Primer encuentro sobre investigaciones basadas en archivos desde las prácticas artísticas
Andrea Jösch, directora de la Escuela de Arte, destacó la relevancia de generar espacios de reflexión sobre el trabajo artístico con archivos y memorias. “No se trata únicamente de revisar documentos del pasado, sino de preguntarnos cómo las imágenes, los registros, los restos materiales y las memorias pueden activar nuevas formas de conocimiento, reflexión crítica y reflexión política”, señaló durante la apertura del encuentro. Asimismo, agregó que las prácticas artísticas permiten interrogar los relatos dominantes, visibilizar experiencias históricamente excluidas y abrir preguntas sobre las formas de habitar críticamente el presente.
La jornada contempló tres presentaciones de proyectos en distintas etapas de investigación y creación, en las que participaron Sebastián Valenzuela, Cinthia Junque, Liliana Moreno, Celeste Rojas Mugica y José Jiménez. Cada proyecto despliega metodologías y formas de aproximación particulares a su caso de estudio, junto con hallazgos y preguntas surgidos del trabajo con archivos en disciplinas como el cine, las artes visuales y la investigación artística.
Uno de los proyectos presentados fue “Exterra”, largometraje actualmente en producción desarrollado por Celeste Rojas Mújica y José Jiménez. La investigación surgió a partir del hallazgo del archivo personal y familiar de Ingrid Olderock, exagente de la Dirección de Inteligencia Nacional (DINA), y propone una reflexión sobre las formas de representación de la violencia, la memoria y las estructuras de poder.
Durante la presentación, Celeste Rojas Mújica explicó que su trabajo se sitúa en la intersección entre cine, artes visuales y archivos, explorando las relaciones entre memoria, violencia e imaginación. La artista visual, fotógrafa y cineasta señaló que el proyecto busca aproximarse críticamente a documentos vinculados a la dictadura chilena y reflexionar sobre los mecanismos de visibilidad y ocultamiento presentes en estos materiales.
Por su parte, José Jiménez relató el origen de la investigación y explicó que el proyecto se fue desarrollando a partir de encuentros, trabajo etnográfico y recopilación de testimonios vinculados al archivo. El cineasta destacó que el proceso involucró también la colaboración con comunidades afectadas directamente por la violencia política y la participación de especialistas en archivística e historia para sistematizar y analizar el material encontrado.

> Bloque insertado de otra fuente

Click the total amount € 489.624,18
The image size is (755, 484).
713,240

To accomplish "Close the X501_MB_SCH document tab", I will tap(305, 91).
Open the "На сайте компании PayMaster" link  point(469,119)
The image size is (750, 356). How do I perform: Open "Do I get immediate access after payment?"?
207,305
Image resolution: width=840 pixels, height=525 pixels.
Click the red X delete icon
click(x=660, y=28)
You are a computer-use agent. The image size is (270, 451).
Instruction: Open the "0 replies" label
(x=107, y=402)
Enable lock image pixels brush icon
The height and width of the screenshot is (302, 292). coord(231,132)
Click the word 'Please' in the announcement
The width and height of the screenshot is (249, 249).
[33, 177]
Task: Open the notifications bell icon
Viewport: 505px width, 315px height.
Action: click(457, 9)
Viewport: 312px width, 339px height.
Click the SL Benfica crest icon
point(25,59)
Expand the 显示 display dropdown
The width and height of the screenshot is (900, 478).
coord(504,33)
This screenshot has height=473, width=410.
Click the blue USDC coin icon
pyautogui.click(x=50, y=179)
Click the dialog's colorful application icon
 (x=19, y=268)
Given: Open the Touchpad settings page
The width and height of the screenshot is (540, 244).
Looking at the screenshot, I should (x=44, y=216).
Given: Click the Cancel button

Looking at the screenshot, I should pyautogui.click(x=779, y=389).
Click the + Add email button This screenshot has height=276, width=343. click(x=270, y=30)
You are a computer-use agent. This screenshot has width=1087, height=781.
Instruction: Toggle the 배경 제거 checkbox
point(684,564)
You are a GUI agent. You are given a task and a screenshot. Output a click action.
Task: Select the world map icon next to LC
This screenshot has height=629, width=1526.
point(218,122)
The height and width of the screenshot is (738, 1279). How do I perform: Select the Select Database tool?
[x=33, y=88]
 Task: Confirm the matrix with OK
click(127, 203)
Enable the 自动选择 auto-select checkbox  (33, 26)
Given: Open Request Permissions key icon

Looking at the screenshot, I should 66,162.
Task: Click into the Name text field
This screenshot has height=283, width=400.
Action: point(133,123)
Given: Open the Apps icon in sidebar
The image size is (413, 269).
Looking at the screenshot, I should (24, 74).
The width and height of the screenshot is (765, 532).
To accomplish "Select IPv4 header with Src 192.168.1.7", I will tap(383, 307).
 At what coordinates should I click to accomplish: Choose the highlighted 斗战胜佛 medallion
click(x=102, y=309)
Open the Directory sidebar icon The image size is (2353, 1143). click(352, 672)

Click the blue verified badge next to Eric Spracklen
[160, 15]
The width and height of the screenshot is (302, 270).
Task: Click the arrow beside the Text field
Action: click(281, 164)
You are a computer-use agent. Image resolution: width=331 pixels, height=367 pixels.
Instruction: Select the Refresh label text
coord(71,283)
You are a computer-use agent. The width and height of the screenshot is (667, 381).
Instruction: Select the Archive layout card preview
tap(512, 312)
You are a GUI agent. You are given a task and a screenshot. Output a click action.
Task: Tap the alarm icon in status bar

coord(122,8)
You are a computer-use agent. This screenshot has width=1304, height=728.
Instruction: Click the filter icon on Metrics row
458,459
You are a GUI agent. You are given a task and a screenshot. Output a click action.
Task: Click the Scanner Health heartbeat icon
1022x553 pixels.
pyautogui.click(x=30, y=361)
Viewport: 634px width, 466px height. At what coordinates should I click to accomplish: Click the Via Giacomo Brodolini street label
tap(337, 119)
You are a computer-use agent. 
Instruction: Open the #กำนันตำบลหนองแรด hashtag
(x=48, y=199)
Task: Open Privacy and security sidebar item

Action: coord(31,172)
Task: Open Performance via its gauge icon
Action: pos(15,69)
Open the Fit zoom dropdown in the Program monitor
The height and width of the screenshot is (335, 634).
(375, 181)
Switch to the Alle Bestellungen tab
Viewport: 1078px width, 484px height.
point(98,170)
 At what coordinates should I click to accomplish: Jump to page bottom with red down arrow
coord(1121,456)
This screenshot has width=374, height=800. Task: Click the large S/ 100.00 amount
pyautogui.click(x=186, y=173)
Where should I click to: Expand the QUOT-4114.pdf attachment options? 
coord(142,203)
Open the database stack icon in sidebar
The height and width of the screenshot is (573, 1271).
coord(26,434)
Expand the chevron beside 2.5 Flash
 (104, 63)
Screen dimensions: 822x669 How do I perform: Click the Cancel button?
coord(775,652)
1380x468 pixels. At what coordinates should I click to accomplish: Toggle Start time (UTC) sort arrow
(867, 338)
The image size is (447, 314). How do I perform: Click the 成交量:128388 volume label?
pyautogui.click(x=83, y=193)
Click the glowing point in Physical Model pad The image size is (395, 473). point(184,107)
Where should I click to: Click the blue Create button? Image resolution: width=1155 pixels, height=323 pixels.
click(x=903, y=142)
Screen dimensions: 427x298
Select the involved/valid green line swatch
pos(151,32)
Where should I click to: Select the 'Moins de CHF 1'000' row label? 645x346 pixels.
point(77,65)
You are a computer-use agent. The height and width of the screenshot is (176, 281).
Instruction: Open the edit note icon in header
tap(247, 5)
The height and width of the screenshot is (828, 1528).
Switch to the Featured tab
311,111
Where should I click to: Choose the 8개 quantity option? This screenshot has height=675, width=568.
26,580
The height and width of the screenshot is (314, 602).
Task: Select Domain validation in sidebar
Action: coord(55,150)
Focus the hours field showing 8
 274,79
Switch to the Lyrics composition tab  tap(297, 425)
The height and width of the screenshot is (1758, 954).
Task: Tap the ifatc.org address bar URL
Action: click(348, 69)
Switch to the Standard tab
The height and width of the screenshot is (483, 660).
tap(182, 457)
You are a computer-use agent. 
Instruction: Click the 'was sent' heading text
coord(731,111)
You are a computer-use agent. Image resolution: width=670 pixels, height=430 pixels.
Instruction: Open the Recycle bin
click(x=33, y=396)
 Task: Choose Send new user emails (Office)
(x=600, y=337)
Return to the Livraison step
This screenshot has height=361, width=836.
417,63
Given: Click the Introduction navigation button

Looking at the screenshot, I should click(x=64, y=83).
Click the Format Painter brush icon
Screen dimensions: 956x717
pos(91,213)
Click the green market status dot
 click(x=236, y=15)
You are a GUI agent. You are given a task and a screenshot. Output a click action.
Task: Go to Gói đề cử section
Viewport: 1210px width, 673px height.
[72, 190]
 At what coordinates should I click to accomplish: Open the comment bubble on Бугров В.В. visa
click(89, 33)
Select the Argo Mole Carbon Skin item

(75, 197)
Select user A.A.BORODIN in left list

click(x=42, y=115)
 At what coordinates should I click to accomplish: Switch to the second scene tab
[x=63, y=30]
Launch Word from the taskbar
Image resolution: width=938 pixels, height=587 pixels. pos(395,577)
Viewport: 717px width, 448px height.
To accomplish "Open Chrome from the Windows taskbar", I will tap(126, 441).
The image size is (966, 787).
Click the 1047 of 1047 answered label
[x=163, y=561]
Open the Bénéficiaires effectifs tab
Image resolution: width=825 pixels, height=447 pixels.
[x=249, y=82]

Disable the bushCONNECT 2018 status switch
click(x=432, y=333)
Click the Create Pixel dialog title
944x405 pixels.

Las y los expositores reflexionaron además sobre los desafíos éticos y políticos que implica trabajar con archivos asociados a perpetradores de violaciones a los derechos humanos, así como sobre la necesidad de construir formas de representación que permitan abordar críticamente la violencia estructural y sus consecuencias en el presente.
La actividad permitió abrir un espacio de diálogo interdisciplinario sobre las prácticas artísticas y el trabajo con memorias y archivos, relevando la importancia de estas investigaciones para comprender los procesos históricos y culturales contemporáneos desde perspectivas críticas y colectivas.